The promotional video demonstrates: a ground-based robotic complex for observation and reconnaissance, a ground-based multifunctional robotic complex for direct support on the battlefield and a robotic complex for demining.
Back in November 2020, South Korea’s arms procurement agency signed a contract commissioning a local defense firm to develop a robot capable of detecting and removing land mines and other explosives with indigenous technology.
Under the 18 billion-won (US$16 million) project, Hanwha Defense plans to develop a robot capable of patrolling the mine-strewn Demilitarized Zone (DMZ) on the border with North Korea and other dangerous areas, detecting and eliminating explosives, according to the Defense Acquisition Program Administration (DAPA).
Hanwha has carried out preliminary research since 2017 and secured key technologies, the DAPA said
“Currently, the military uses potable mine detectors and imported robots of this kind. But the detectors could cause damage to troops who operate the gadgets and importing the robots costs a lot,” the procurement agency said.
The small, track wheel‐type robot will be equipped with advanced, diverse equipment, such as an X-ray fluoroscope, a shotgun and a cable cutting machine, and can be operated remotely, according to Hanwha.
The development is expected to be completed by June 2023 and will be put in operational deployment as early as 2024, according to officials.
The English version of the Hanwha Defense Systems website contains limited information, primarily focused on unmanned turrets that can be mounted on various armored vehicles.

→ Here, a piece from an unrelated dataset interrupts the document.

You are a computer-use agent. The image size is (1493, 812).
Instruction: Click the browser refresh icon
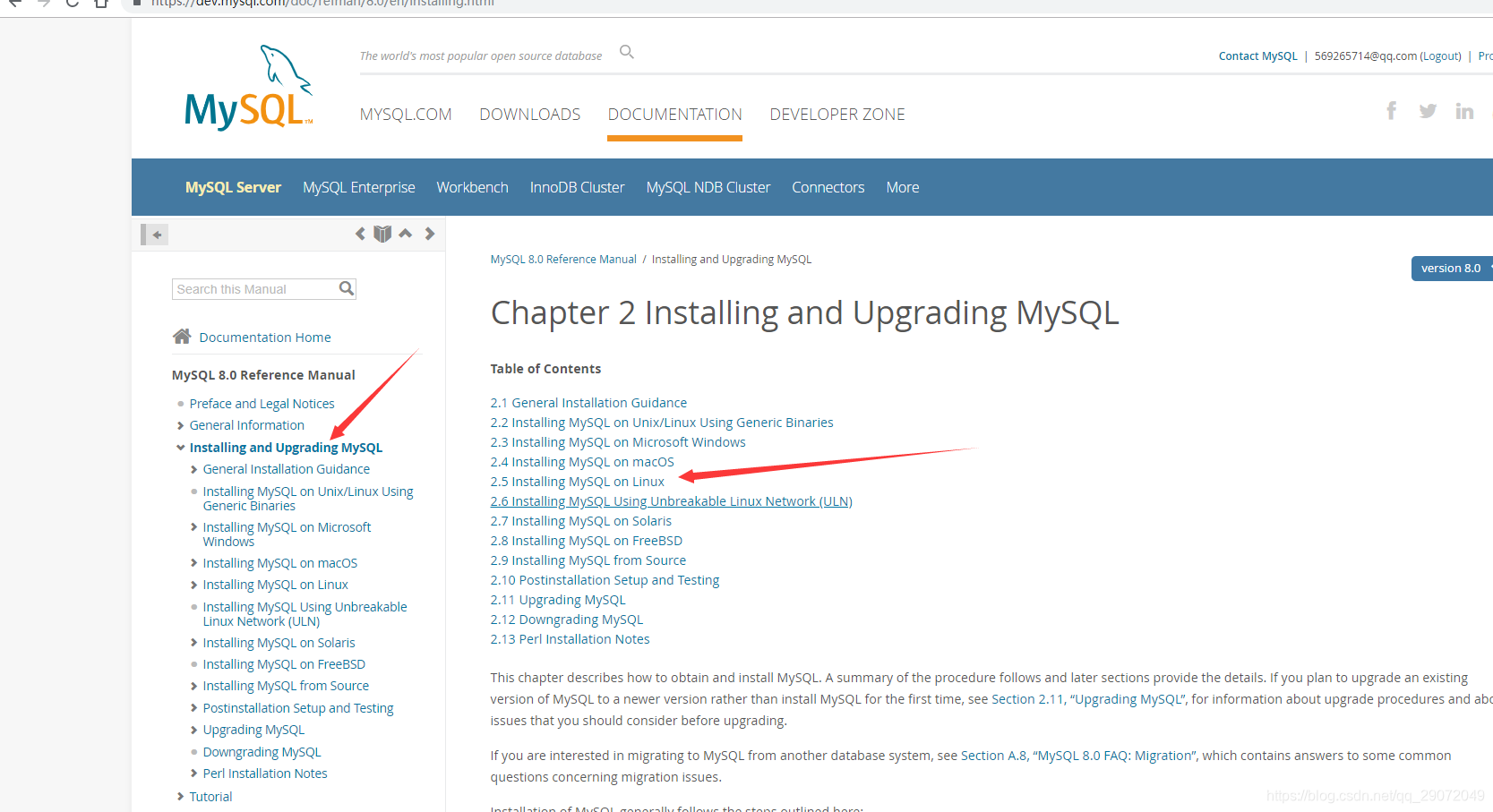click(71, 4)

The Korean, original website, however, contains information on a Defense Robot, with the following description:
“Hanwha Defense is committed to realizing a complex combat system that minimizes loss of life in future battlefields.
We are developing defense robots and leading the development of cutting-edge core technologies.”
It has 6 systems listed, as follows:
- Multipurpose unmanned vehicle – In high-risk battlefield situations, it is possible to perform remote search and reconnaissance missions by using unmanned vehicles, unmanned aerial vehicles, and control devices, and limited autonomous operation. It is a weapon system to improve the survivability and combat power of infantry units through support for transporting high-load combat materials.
- Unmanned Search Vehicle – It is a medium/large combat robot system capable of remotely performing search/reconnaissance, fire guidance and engagement missions by leading mechanized units in tactical road, field and unpaved road environments, and it can be used as perimeter defense on garrison and facilities of significant importance. It is under development by the Defense Science Research Institute.
- Small reconnaissance robot – It is a small surveillance and alert robot that can be used to scout for soldiers during operations in which they are under threat of ambush and enables efficient mission execution through scientific surveillance. It is under development by the Defense Science Research Institute.
- Mine detection and removal robot – It operates remotely to support attack and defensive operations of mobile units in urban and mountainous areas. It is a small unmanned robot system for surveillance and reconnaissance, detection and indication of threat and prediction of positions of land mines and improvised explosives, and path development.
- IED detection/removal robot – It is a Korean-style improvised explosive (IED) detection/removal robot that can be operated by one soldier and is composed of a field-operated mobile platform, multi-degree of freedom operation arm, and terminal device.
- Smart Grenade (SG) robot – It is a robot that can be used for precision strike missions by detecting enemies and terrorists through surveillance and reconnaissance, and remotely operating mounted tear gas or HE bombs from a close range.
The systems all seem quite capable, and it appears that South Korea is planning on entering the unmanned systems market at full speed.